Directions:
Track down each line below containing the string "screenshot" and copy it.

Data to examine:
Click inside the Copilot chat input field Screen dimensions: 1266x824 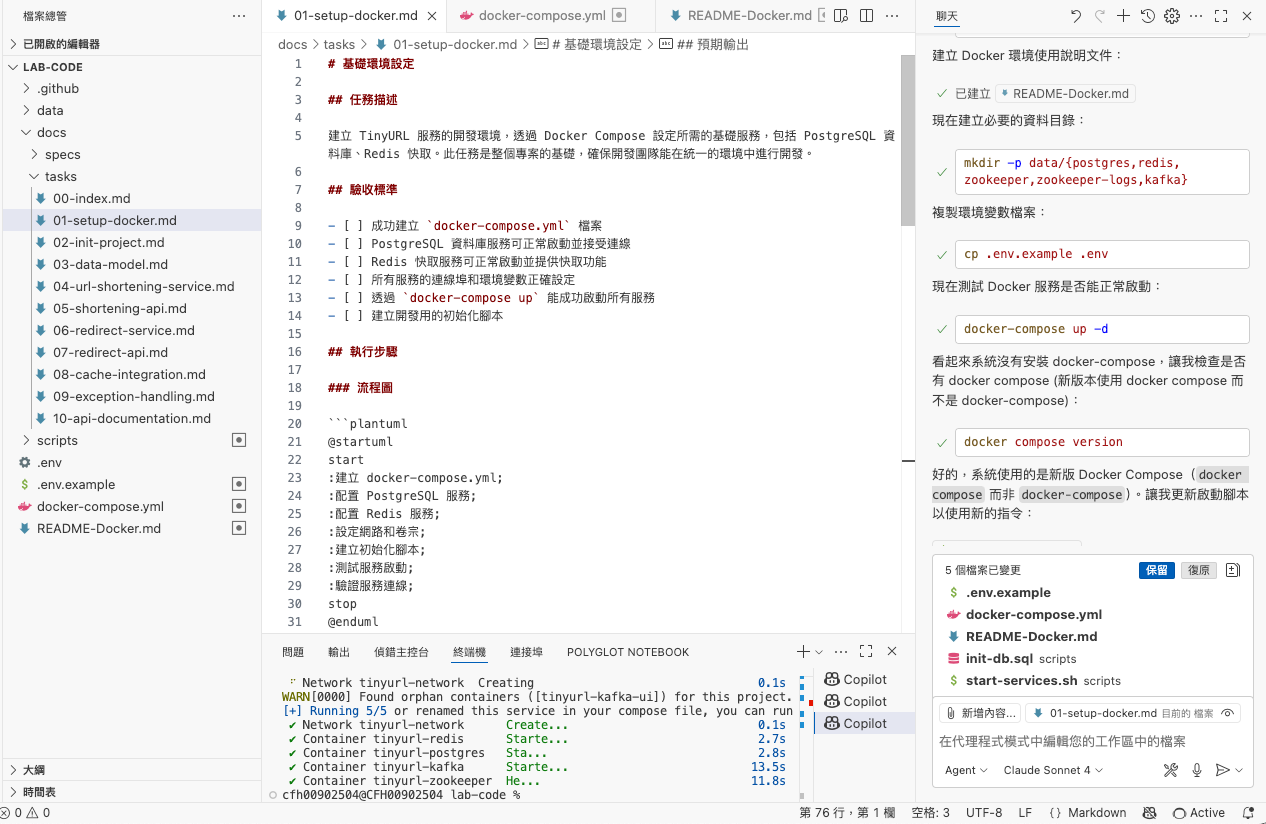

* * *

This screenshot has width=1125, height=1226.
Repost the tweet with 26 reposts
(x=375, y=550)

...

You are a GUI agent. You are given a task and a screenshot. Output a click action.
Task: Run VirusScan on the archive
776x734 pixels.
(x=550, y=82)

Task output:
This screenshot has width=1125, height=1226.
You are a GUI agent. You are given a task and a screenshot. Output a click action.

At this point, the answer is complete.